Mr Campion's FalconMr Campion’s Falcon
Philip Youngman Carter
First published in the UK 1970, William Heinemann
This edition Penguin Books, 1973
ISBN: 9780140166125
198 pages
Source: Oxfam, Cambridge

The weekend’s big activity was dusting the downstairs bookshelves. Amongst other forgotten treasures hidden behind the Minor Offences’ jigsaws I unearthed my first edition of Mr Campion’s Falcon, the second solo effort by Margery Allingham’s husband Philip Youngman Carter. However, the coffee-ringed Penguin edition shown to the left was the one I read for this review.

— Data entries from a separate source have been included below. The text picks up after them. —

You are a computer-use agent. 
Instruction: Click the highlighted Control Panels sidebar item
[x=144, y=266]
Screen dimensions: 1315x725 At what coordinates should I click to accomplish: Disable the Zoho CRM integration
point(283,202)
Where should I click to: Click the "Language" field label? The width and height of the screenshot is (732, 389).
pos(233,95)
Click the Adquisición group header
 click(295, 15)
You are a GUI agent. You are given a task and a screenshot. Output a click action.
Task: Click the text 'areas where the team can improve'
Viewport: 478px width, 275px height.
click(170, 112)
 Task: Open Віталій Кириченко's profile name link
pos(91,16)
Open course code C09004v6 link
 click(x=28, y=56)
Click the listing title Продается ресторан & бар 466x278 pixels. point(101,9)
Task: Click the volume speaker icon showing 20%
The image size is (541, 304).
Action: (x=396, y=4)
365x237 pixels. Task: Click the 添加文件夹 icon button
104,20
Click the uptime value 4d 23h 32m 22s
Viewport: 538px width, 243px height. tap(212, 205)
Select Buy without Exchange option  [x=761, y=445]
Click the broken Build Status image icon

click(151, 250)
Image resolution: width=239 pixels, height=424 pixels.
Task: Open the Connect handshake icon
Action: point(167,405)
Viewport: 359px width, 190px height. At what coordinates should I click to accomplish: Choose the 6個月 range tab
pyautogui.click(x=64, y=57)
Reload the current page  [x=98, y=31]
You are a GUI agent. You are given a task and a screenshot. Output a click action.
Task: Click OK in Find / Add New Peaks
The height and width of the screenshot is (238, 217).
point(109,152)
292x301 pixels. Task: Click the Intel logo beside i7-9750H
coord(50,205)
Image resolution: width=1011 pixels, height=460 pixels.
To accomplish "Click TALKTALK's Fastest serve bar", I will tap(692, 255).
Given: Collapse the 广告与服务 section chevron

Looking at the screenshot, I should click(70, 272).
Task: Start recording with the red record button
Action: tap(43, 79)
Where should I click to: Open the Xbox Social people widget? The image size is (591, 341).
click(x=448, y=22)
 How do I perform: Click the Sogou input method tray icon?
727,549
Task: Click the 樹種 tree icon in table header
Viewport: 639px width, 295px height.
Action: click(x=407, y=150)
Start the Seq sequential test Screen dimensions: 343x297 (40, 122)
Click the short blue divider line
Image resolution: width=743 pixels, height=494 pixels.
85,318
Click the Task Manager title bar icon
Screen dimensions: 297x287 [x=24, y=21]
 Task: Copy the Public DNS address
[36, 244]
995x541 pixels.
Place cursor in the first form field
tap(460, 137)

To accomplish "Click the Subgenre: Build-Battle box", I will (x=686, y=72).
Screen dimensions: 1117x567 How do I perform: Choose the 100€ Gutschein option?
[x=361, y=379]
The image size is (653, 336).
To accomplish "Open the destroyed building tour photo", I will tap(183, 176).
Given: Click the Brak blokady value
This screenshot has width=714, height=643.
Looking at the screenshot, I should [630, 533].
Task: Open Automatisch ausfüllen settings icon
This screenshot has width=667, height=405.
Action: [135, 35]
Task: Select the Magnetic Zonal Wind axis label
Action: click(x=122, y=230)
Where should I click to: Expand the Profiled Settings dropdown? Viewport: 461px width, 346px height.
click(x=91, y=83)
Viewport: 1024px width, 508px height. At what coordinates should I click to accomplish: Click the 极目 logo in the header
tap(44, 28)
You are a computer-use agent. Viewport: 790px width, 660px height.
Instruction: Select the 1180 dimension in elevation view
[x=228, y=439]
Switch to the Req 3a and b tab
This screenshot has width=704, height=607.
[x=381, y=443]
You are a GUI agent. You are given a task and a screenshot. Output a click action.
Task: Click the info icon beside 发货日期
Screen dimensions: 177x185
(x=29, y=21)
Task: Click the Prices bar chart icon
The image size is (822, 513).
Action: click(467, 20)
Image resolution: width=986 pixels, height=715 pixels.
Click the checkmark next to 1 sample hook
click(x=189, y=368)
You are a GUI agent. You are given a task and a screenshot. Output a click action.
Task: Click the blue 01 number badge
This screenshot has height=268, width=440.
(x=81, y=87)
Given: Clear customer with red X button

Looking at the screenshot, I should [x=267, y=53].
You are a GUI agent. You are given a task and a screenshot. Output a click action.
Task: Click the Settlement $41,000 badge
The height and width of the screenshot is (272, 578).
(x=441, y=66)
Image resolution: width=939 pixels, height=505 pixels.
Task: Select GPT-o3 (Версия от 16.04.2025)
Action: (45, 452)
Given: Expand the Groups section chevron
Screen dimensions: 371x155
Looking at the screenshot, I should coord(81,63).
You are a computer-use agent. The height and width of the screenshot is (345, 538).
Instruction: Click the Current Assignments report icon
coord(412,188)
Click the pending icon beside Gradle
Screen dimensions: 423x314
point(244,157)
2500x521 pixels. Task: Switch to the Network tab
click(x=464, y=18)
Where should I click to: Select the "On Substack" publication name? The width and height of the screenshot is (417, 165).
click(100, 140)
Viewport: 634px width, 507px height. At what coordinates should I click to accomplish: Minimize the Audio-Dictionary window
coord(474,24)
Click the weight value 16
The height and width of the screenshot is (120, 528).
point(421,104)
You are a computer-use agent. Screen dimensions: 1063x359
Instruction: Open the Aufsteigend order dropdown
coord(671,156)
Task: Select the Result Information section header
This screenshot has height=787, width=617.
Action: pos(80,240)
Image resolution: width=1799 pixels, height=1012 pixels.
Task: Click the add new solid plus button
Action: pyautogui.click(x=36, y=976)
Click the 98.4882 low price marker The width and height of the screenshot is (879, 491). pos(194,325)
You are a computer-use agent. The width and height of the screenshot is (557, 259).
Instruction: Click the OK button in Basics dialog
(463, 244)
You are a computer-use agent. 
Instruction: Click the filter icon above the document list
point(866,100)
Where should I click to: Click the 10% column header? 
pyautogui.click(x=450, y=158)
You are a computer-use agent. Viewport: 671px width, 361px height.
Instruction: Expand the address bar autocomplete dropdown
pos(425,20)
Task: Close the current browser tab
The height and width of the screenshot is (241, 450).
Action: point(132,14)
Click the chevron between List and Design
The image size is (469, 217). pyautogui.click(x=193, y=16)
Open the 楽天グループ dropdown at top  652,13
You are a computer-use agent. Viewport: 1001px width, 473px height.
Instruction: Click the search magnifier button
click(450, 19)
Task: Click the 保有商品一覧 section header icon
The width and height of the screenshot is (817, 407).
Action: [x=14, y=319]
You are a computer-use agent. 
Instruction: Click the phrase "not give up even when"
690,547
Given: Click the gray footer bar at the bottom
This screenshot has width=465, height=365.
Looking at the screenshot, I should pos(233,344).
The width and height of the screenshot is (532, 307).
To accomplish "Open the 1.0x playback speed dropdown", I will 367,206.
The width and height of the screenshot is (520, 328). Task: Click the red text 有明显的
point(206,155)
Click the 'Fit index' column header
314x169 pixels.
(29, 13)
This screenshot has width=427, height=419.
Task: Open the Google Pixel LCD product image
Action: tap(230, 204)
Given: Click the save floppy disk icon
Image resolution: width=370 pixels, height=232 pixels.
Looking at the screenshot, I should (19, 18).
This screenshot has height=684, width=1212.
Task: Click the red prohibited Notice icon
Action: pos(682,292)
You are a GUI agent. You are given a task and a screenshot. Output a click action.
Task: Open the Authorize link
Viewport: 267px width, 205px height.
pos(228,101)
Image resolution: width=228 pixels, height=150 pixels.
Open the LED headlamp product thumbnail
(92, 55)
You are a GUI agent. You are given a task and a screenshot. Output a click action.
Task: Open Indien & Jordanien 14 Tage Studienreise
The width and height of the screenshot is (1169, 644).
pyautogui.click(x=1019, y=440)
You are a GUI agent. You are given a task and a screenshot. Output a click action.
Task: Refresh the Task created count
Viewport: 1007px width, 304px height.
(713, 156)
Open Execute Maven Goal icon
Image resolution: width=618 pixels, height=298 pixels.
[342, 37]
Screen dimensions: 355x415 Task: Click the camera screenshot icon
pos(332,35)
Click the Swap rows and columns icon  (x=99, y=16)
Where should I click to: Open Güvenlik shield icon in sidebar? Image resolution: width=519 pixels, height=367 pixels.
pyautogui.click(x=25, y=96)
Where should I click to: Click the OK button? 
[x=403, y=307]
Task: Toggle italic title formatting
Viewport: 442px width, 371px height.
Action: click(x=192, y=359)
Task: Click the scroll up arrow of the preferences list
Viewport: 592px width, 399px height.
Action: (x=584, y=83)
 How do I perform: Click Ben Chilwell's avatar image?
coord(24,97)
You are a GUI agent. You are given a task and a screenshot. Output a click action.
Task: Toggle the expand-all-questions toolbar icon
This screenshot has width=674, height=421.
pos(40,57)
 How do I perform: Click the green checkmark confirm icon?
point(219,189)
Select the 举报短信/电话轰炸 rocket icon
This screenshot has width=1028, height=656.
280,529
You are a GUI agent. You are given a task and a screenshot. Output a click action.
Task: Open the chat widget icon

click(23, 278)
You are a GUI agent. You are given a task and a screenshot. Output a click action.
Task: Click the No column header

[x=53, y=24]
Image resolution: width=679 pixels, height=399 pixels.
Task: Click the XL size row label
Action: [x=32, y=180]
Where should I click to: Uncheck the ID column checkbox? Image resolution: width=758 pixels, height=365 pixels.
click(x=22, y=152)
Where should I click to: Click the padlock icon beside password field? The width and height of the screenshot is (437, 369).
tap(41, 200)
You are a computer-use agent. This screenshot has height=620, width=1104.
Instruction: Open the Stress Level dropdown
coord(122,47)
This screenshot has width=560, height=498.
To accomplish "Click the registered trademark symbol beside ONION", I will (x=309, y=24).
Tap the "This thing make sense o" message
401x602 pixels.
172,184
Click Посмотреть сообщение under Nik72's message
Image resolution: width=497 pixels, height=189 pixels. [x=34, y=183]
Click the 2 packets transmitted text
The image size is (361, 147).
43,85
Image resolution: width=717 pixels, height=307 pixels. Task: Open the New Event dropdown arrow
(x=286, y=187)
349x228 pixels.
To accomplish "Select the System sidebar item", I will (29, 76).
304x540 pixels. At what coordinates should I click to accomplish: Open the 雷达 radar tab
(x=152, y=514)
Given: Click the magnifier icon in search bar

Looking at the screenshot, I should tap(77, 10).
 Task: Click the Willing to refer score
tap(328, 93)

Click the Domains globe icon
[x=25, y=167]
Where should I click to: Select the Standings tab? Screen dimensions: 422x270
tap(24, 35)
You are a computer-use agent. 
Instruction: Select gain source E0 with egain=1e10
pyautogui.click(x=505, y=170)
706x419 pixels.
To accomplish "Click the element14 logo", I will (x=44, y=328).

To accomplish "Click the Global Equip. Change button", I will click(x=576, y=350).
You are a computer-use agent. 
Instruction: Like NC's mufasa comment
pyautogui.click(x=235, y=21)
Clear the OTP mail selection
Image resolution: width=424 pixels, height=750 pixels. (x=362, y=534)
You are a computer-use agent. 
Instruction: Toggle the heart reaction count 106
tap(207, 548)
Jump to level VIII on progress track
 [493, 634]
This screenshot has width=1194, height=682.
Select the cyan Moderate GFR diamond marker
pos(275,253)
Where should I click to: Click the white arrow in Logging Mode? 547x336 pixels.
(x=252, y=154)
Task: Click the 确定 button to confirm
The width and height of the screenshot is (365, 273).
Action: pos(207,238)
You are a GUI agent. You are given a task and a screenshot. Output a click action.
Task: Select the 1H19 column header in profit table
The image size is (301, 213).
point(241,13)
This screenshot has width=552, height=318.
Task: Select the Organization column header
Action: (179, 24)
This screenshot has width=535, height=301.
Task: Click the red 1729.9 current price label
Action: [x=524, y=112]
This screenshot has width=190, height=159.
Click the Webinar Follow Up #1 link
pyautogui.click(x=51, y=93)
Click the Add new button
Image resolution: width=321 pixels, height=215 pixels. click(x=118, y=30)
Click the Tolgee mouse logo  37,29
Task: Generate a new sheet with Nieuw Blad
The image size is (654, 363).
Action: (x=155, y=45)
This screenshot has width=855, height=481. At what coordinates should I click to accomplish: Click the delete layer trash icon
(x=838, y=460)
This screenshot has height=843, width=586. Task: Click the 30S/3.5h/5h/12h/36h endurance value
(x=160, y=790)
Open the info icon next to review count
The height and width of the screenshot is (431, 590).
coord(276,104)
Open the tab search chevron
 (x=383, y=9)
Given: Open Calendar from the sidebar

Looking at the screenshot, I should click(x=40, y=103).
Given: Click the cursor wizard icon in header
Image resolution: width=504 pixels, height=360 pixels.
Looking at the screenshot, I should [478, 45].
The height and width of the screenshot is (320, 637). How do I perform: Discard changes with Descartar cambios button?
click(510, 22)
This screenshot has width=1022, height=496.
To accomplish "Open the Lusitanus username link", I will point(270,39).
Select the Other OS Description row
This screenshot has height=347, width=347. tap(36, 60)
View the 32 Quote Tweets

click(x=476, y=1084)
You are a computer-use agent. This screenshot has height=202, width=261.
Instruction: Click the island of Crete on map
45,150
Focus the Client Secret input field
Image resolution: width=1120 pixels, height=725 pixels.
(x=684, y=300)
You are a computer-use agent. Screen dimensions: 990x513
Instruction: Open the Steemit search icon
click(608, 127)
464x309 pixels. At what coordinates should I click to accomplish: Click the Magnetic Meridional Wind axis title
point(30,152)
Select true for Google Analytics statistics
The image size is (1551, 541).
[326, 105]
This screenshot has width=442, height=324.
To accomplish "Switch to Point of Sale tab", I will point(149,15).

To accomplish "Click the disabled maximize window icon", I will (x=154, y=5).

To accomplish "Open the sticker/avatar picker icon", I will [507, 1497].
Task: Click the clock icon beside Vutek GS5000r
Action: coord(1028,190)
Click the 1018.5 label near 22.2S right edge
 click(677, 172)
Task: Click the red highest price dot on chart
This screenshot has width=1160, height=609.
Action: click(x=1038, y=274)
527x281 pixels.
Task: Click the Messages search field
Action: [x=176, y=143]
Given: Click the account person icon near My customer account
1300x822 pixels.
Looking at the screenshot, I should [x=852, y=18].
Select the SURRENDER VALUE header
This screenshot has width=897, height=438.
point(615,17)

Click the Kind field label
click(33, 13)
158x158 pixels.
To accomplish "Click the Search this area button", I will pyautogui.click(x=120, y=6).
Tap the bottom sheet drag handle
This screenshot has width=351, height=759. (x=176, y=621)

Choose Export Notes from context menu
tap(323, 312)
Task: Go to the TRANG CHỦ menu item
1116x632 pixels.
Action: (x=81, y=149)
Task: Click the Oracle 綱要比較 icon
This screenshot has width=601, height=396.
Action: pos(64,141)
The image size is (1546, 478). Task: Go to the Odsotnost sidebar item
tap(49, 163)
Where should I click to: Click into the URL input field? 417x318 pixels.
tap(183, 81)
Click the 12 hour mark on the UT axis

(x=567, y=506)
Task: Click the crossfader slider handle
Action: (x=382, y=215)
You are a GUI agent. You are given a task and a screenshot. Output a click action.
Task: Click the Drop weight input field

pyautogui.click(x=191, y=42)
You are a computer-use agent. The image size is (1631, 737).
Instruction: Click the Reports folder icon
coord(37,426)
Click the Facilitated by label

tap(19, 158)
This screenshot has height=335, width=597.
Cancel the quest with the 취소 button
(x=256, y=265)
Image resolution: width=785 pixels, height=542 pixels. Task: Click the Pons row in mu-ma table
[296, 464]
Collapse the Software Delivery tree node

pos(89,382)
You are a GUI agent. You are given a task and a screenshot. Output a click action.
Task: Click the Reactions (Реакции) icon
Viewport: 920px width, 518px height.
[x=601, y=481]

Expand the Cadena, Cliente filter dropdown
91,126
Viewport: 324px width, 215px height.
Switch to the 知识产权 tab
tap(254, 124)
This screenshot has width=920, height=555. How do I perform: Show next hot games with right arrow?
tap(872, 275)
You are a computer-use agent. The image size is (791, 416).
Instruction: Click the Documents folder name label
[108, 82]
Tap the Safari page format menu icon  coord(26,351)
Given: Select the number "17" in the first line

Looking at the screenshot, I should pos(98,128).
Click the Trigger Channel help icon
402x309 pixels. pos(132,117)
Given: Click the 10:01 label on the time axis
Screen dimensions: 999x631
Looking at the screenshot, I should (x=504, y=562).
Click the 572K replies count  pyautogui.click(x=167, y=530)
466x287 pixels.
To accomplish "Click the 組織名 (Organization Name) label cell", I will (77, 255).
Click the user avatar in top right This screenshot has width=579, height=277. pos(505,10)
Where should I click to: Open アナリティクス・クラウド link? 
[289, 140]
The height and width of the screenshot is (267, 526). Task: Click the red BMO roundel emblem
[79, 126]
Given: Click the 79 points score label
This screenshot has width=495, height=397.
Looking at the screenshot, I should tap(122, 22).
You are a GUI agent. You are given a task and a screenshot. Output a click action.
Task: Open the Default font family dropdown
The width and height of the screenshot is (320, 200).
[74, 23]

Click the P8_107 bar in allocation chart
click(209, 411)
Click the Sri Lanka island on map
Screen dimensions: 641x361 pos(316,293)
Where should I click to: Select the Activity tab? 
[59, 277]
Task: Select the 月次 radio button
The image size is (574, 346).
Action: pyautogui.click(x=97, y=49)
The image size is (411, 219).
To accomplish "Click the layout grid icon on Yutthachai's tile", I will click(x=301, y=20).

Albert Campion’s ex-boss L. C. Corkran has taken a sideways step into industrial espionage, working for Omega Oils, where he is facing new and more professional foes.

Omega stretches from London to Peru and New York to Xanadu, under several hundred company titles. All that you know of them is the tip of the iceberg… Cash is the driving force and it buys international brains, unemotional craftsmanship, expensive equipment. It’s a new world, Albert…

But now Corkran has a job which needs the amateur touch. One of Omega’s top geologists, Francis Makepeace has vanished. His relationship with Omega has always been rocky (geologist, you see), and now there are fears that he is going over to the competition with secret information. Corkran wants Campion to look into the matter.

The first point is one of pure snobbery: you can move around in circles where you would not be particularly remarked – you always specialized in behaving like a civilized nonentity… The second is that you are unlikely to succumb to a bribe and it is conceivable that one might be offered. And the third is that this is just the sort of problem you like.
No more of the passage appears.